PROVIDED RECORDS:
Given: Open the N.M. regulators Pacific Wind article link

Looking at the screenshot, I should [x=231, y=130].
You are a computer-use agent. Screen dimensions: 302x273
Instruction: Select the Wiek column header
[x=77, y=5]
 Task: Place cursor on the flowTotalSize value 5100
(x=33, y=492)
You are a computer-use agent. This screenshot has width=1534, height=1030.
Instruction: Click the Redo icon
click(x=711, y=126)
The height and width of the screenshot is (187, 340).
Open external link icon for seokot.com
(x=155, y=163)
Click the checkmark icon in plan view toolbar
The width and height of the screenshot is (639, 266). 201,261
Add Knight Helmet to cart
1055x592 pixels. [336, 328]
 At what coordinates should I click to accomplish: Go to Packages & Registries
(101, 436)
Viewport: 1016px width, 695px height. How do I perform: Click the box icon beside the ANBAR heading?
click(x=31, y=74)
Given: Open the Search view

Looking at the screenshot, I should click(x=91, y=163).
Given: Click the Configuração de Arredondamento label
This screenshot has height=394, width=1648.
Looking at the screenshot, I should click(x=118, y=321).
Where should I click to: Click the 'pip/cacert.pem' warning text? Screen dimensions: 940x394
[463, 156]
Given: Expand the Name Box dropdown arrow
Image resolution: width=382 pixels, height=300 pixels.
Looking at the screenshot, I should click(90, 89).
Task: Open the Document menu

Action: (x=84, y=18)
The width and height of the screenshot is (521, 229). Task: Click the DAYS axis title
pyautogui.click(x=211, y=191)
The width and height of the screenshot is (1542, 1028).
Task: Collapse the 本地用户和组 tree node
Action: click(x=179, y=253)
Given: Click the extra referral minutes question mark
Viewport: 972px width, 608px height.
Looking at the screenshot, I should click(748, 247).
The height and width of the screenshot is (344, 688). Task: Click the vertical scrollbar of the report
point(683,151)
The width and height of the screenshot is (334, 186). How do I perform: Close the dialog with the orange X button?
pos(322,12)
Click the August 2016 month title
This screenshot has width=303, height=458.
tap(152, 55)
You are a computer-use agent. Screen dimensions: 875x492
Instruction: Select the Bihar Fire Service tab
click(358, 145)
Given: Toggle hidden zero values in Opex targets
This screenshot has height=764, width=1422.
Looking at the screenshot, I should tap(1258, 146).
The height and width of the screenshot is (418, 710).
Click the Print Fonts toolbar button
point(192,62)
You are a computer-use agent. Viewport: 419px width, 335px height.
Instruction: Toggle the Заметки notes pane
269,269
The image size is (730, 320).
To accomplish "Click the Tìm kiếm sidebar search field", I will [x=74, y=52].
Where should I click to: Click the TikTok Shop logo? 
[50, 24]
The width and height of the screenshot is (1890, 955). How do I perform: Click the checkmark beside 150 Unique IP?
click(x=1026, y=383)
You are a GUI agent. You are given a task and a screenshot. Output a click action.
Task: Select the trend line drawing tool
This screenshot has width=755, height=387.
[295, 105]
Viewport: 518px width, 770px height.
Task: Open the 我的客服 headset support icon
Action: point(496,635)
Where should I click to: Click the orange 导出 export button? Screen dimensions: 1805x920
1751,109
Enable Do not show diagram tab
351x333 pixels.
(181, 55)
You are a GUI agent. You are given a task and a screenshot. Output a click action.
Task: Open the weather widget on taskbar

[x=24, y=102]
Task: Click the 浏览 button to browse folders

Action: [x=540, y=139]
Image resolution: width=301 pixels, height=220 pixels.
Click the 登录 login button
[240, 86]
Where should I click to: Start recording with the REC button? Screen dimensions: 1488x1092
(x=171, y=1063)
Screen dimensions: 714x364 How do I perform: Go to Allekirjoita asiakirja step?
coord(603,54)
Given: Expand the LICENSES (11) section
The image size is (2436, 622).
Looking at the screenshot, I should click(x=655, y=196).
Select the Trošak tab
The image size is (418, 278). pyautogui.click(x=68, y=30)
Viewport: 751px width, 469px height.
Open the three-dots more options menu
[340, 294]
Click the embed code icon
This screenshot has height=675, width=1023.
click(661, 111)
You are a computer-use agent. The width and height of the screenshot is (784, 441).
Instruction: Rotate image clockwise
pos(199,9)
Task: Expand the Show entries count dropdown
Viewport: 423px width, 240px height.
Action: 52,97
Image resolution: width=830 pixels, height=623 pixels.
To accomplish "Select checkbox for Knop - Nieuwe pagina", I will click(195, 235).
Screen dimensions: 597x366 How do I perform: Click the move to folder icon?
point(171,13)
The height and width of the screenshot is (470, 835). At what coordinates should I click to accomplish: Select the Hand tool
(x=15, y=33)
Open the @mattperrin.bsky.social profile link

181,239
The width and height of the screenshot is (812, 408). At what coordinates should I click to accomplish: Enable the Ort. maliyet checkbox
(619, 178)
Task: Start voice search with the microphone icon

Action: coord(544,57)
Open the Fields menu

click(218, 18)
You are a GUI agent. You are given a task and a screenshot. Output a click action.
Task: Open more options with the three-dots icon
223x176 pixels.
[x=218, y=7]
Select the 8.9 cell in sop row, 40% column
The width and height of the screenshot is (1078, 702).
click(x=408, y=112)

TASK INSTRUCTIONS:
Reproduce the records above, changing every "Given:" to "Goal:" and leaving everything else untouched.

ANSWER FOR THE TASK:
Goal: Open the N.M. regulators Pacific Wind article link

Looking at the screenshot, I should [x=231, y=130].
You are a computer-use agent. Screen dimensions: 302x273
Instruction: Select the Wiek column header
[x=77, y=5]
 Task: Place cursor on the flowTotalSize value 5100
(x=33, y=492)
You are a computer-use agent. This screenshot has width=1534, height=1030.
Instruction: Click the Redo icon
click(x=711, y=126)
The height and width of the screenshot is (187, 340).
Open external link icon for seokot.com
(x=155, y=163)
Click the checkmark icon in plan view toolbar
The width and height of the screenshot is (639, 266). 201,261
Add Knight Helmet to cart
1055x592 pixels. [336, 328]
 At what coordinates should I click to accomplish: Go to Packages & Registries
(101, 436)
Viewport: 1016px width, 695px height. How do I perform: Click the box icon beside the ANBAR heading?
click(x=31, y=74)
Goal: Open the Search view

Looking at the screenshot, I should click(x=91, y=163).
Goal: Click the Configuração de Arredondamento label
This screenshot has height=394, width=1648.
Looking at the screenshot, I should click(x=118, y=321).
Where should I click to: Click the 'pip/cacert.pem' warning text? Screen dimensions: 940x394
[463, 156]
Goal: Expand the Name Box dropdown arrow
Image resolution: width=382 pixels, height=300 pixels.
Looking at the screenshot, I should click(90, 89).
Task: Open the Document menu

Action: (x=84, y=18)
The width and height of the screenshot is (521, 229). Task: Click the DAYS axis title
pyautogui.click(x=211, y=191)
The width and height of the screenshot is (1542, 1028).
Task: Collapse the 本地用户和组 tree node
Action: click(x=179, y=253)
Goal: Click the extra referral minutes question mark
Viewport: 972px width, 608px height.
Looking at the screenshot, I should click(748, 247).
The height and width of the screenshot is (344, 688). Task: Click the vertical scrollbar of the report
point(683,151)
The width and height of the screenshot is (334, 186). How do I perform: Close the dialog with the orange X button?
pos(322,12)
Click the August 2016 month title
This screenshot has width=303, height=458.
tap(152, 55)
You are a computer-use agent. Screen dimensions: 875x492
Instruction: Select the Bihar Fire Service tab
click(358, 145)
Goal: Toggle hidden zero values in Opex targets
This screenshot has height=764, width=1422.
Looking at the screenshot, I should tap(1258, 146).
The height and width of the screenshot is (418, 710).
Click the Print Fonts toolbar button
point(192,62)
You are a computer-use agent. Viewport: 419px width, 335px height.
Instruction: Toggle the Заметки notes pane
269,269
The image size is (730, 320).
To accomplish "Click the Tìm kiếm sidebar search field", I will [x=74, y=52].
Where should I click to: Click the TikTok Shop logo? 
[50, 24]
The width and height of the screenshot is (1890, 955). How do I perform: Click the checkmark beside 150 Unique IP?
click(x=1026, y=383)
You are a GUI agent. You are given a task and a screenshot. Output a click action.
Task: Select the trend line drawing tool
This screenshot has width=755, height=387.
[295, 105]
Viewport: 518px width, 770px height.
Task: Open the 我的客服 headset support icon
Action: point(496,635)
Where should I click to: Click the orange 导出 export button? Screen dimensions: 1805x920
1751,109
Enable Do not show diagram tab
351x333 pixels.
(181, 55)
You are a GUI agent. You are given a task and a screenshot. Output a click action.
Task: Open the weather widget on taskbar

[x=24, y=102]
Task: Click the 浏览 button to browse folders

Action: [x=540, y=139]
Image resolution: width=301 pixels, height=220 pixels.
Click the 登录 login button
[240, 86]
Where should I click to: Start recording with the REC button? Screen dimensions: 1488x1092
(x=171, y=1063)
Screen dimensions: 714x364 How do I perform: Go to Allekirjoita asiakirja step?
coord(603,54)
Goal: Expand the LICENSES (11) section
The image size is (2436, 622).
Looking at the screenshot, I should click(x=655, y=196).
Select the Trošak tab
The image size is (418, 278). pyautogui.click(x=68, y=30)
Viewport: 751px width, 469px height.
Open the three-dots more options menu
[340, 294]
Click the embed code icon
This screenshot has height=675, width=1023.
click(661, 111)
You are a computer-use agent. The width and height of the screenshot is (784, 441).
Instruction: Rotate image clockwise
pos(199,9)
Task: Expand the Show entries count dropdown
Viewport: 423px width, 240px height.
Action: 52,97
Image resolution: width=830 pixels, height=623 pixels.
To accomplish "Select checkbox for Knop - Nieuwe pagina", I will click(195, 235).
Screen dimensions: 597x366 How do I perform: Click the move to folder icon?
point(171,13)
The height and width of the screenshot is (470, 835). At what coordinates should I click to accomplish: Select the Hand tool
(x=15, y=33)
Open the @mattperrin.bsky.social profile link

181,239
The width and height of the screenshot is (812, 408). At what coordinates should I click to accomplish: Enable the Ort. maliyet checkbox
(619, 178)
Task: Start voice search with the microphone icon

Action: coord(544,57)
Open the Fields menu

click(218, 18)
You are a GUI agent. You are given a task and a screenshot. Output a click action.
Task: Open more options with the three-dots icon
223x176 pixels.
[x=218, y=7]
Select the 8.9 cell in sop row, 40% column
The width and height of the screenshot is (1078, 702).
click(x=408, y=112)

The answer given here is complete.